Hasta que el cambio de siglo alteró (otra vez) el cuento. Sintetizado o de cuerda, metal y madera, llegaba el imperio del color, del timbre, de las masas sobre las líneas, de los impulsos sobre las frases. La música se hizo materia. El cine empezó a golpear al espectador en el diafragma, o directamente en sus huesos y músculos, se dedicó a dibujar sensaciones más que escenas, percepciones más que actos, a unir bloques más que comentar jugadas, a describir más los porqués que los cómos. La música de la imagen –en evolución inevitable– empezó a destinar, o a subordinar, las melodías recordables al mundo de la canción, que también se movía y crecía y buscaba sus propias grietas de disco en disco, de género en género y de año en año.
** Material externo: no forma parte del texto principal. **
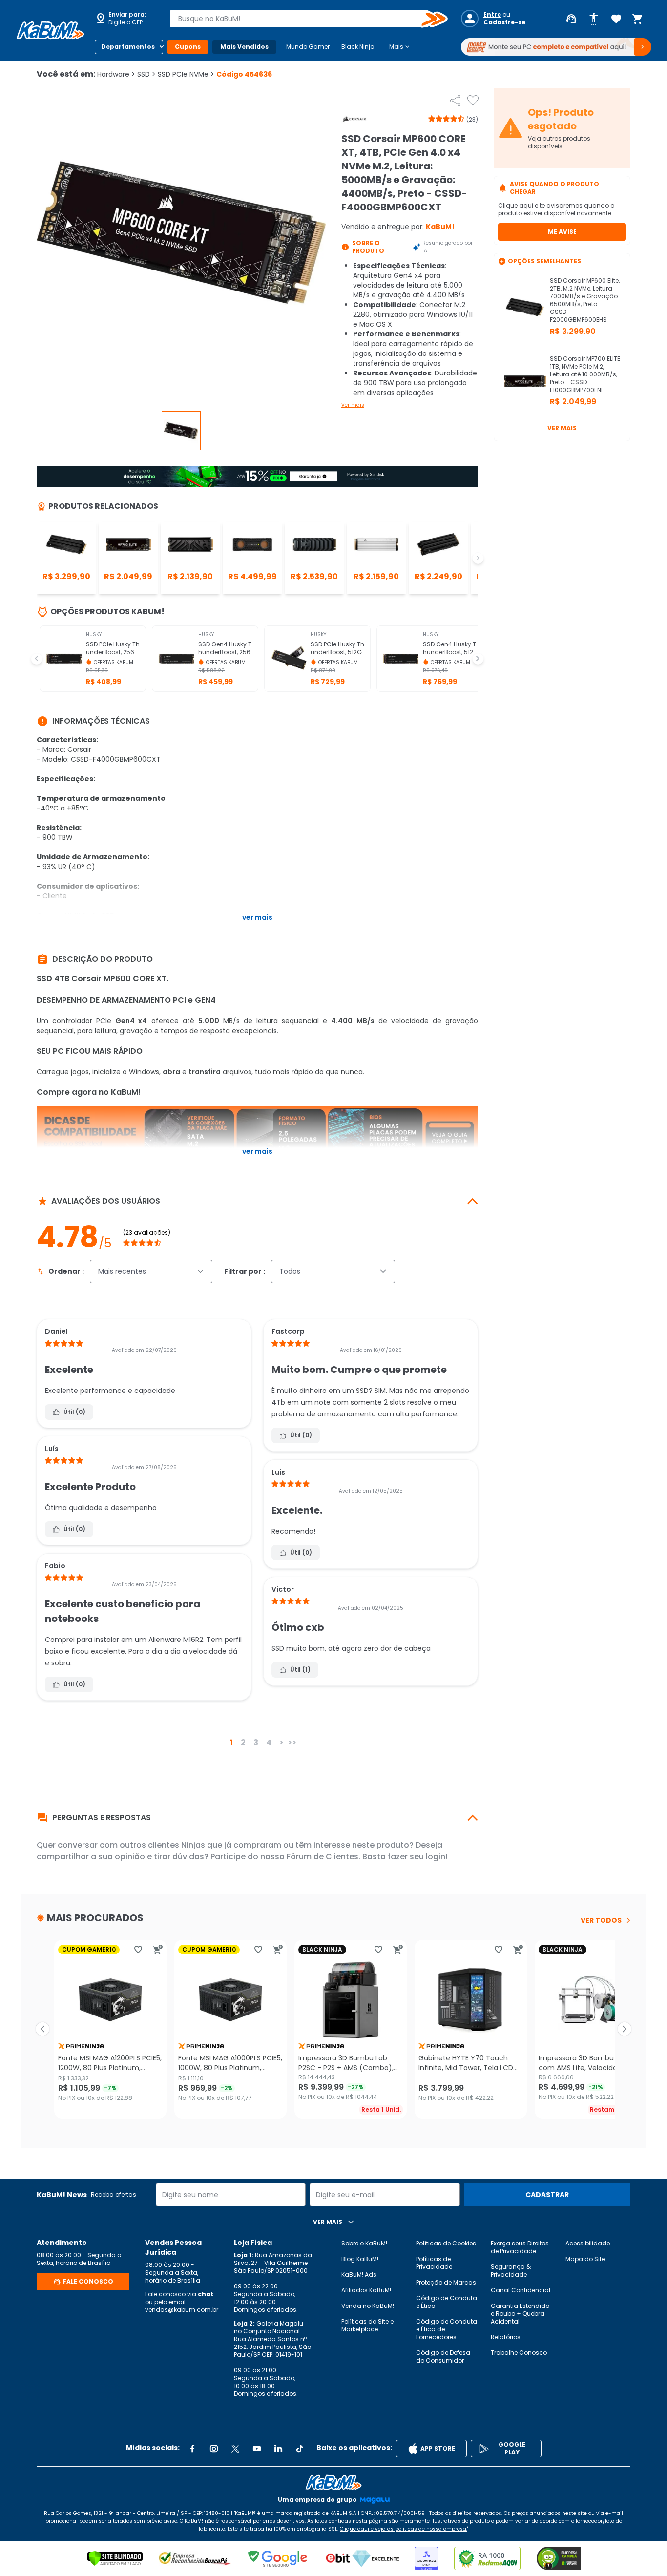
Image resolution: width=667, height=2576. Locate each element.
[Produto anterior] (42, 2029)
La música de cine y el cine mismo giran como gira el mundo porque no son de ninguna manera. Su función son mil funciones, su propósito, mil propósitos, según para qué y cómo: puede ser recordable o no, cantable o invisible, puede ser compleja o simple (a menudo lo segundo, a veces en su mejor cara), puede ser original o espejo, rítmica o discursiva, tonal o simplemente fácil. O (simplemente) indescifrable. Puede acompañar la acción o ir contra ella, o callarse en el mejor momento para hacer reventar la sala con su silencio. Pero es –siempre– emoción. Ante todo y sobre todo. Sea sentimental o fría. Es 'la' emoción. Lo que define lo indefinible, lo que desvela lo inmaterial, cuanto no se ve; lo que sentimos cuando nos miran fijamente o al besar a alguien, cuando tenemos miedo o al contemplar el mundo desde la cima, o al echar a correr para no perder un vuelo.
Lo que no suena en la vida (pero es), suena en la pantalla.
La música de cine se transforma para ser siempre lo mismo, como las emociones que suplanta, que son las mismas siempre, desde que el mundo era roca, siempre antiguas, siempre usadas, siempre eternas, siempre nuevas, para percutir en los deseos de quienes se sientan a contemplar los ajenos en esos mundos inabarcables que caben, sin embargo, en un rectángulo, y que no se acaban nunca y se acaban a la vez en hora y media. Por eso hay silbadores de imágenes que se dedican a completar la vida, que modelan el sigilo cuando se apagan las luces, para que alguien nos recuerde qué sentimos, con tilde, y que sentimos, sin ella. Y cuándo.